* [Description of the task]:
Show each line of the records below where the word "tweet" occurs.

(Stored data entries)
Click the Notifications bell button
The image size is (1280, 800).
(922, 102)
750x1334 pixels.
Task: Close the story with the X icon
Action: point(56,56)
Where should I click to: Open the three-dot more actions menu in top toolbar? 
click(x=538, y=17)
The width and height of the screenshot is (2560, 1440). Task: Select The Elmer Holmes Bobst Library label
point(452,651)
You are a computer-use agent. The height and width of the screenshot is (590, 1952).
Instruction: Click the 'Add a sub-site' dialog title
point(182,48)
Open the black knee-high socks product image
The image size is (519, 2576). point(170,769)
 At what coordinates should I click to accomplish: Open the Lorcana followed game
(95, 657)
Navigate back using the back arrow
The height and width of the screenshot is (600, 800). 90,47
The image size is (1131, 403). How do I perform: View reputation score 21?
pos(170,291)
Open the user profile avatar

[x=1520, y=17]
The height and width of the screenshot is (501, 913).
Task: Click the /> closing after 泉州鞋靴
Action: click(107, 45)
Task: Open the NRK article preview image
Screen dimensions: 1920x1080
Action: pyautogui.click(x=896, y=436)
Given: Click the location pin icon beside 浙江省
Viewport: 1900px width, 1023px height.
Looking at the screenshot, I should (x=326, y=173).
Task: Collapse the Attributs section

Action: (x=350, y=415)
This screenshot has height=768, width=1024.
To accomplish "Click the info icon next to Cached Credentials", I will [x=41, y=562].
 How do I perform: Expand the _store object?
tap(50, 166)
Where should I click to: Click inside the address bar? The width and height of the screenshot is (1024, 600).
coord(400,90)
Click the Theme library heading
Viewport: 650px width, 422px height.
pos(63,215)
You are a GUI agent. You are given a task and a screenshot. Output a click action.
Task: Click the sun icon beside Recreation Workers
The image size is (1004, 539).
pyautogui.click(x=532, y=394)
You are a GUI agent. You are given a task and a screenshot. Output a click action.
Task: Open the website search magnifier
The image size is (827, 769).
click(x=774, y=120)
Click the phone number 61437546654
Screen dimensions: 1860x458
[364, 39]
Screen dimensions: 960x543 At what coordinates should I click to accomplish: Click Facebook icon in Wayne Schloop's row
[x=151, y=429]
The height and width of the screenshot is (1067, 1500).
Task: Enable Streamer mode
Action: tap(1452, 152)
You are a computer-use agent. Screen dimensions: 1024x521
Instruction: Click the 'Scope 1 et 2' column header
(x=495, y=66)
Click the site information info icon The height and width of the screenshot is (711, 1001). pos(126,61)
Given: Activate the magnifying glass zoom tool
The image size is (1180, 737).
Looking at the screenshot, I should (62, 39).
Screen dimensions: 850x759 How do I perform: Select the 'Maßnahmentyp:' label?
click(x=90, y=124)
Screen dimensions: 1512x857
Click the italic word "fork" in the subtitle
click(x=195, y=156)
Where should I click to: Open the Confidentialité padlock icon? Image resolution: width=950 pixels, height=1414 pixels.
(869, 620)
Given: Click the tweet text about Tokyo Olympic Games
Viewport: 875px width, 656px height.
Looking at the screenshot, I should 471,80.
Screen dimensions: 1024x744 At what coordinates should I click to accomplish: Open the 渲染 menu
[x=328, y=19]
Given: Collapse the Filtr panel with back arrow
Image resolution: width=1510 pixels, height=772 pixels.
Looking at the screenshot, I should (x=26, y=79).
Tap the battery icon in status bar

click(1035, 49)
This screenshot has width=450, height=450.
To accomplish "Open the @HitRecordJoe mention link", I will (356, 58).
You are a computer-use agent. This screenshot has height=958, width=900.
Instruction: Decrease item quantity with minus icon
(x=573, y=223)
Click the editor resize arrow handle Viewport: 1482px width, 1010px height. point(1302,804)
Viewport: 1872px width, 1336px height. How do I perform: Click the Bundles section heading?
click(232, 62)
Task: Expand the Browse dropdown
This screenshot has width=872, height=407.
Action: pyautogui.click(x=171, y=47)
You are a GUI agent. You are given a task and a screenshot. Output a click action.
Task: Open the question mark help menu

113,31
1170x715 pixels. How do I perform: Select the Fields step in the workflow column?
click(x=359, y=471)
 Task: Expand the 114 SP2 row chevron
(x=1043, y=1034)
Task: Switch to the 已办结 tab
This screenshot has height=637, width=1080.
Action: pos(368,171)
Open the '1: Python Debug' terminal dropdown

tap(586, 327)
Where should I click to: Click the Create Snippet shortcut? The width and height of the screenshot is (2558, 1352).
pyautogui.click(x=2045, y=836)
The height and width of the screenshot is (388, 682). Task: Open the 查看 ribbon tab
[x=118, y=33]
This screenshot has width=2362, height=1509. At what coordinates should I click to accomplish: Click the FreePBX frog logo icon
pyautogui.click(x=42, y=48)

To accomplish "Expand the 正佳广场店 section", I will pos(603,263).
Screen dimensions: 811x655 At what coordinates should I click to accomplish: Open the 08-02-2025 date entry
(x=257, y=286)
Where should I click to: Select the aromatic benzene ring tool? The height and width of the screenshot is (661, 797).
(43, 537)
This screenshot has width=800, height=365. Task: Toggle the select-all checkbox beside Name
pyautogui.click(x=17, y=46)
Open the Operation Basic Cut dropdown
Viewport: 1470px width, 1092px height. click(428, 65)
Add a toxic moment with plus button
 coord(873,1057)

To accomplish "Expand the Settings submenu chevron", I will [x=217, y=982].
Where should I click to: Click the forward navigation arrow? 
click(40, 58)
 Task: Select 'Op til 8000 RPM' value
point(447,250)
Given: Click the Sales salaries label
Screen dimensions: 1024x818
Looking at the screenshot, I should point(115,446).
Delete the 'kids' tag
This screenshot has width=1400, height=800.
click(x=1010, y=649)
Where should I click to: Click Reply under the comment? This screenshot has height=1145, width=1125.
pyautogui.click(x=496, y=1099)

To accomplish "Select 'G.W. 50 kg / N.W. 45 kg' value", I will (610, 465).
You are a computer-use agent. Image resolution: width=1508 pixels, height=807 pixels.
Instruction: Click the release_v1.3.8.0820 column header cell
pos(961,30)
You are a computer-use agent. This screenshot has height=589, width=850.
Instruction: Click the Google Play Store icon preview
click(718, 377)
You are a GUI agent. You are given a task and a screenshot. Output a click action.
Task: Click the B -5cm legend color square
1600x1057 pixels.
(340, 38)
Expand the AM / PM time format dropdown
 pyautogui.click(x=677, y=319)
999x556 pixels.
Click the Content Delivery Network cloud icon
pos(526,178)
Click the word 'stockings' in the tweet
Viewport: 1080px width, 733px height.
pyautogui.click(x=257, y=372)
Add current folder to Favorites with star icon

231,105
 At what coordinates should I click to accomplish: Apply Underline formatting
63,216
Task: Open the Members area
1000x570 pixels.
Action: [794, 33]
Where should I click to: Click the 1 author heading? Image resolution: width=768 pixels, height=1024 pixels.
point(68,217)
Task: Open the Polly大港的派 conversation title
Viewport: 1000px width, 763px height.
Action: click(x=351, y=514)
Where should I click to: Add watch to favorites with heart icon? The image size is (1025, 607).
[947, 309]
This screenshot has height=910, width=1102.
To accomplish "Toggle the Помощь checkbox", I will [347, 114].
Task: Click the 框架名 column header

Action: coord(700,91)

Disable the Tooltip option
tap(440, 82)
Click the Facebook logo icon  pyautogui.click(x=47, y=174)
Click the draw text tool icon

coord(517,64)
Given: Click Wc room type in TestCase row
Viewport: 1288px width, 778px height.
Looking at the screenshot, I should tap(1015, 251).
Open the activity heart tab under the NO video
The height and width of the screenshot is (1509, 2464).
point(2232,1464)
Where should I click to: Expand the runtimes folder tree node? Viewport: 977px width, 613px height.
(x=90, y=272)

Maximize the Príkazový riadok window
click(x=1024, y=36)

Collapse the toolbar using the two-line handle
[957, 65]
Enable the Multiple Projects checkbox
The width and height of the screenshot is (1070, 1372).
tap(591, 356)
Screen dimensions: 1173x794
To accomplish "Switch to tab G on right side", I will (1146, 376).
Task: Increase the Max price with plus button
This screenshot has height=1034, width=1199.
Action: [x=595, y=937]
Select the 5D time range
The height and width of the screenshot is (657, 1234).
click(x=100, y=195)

* [Exercise solution]:
Given: Click the tweet text about Tokyo Olympic Games
Click the word 'stockings' in the tweet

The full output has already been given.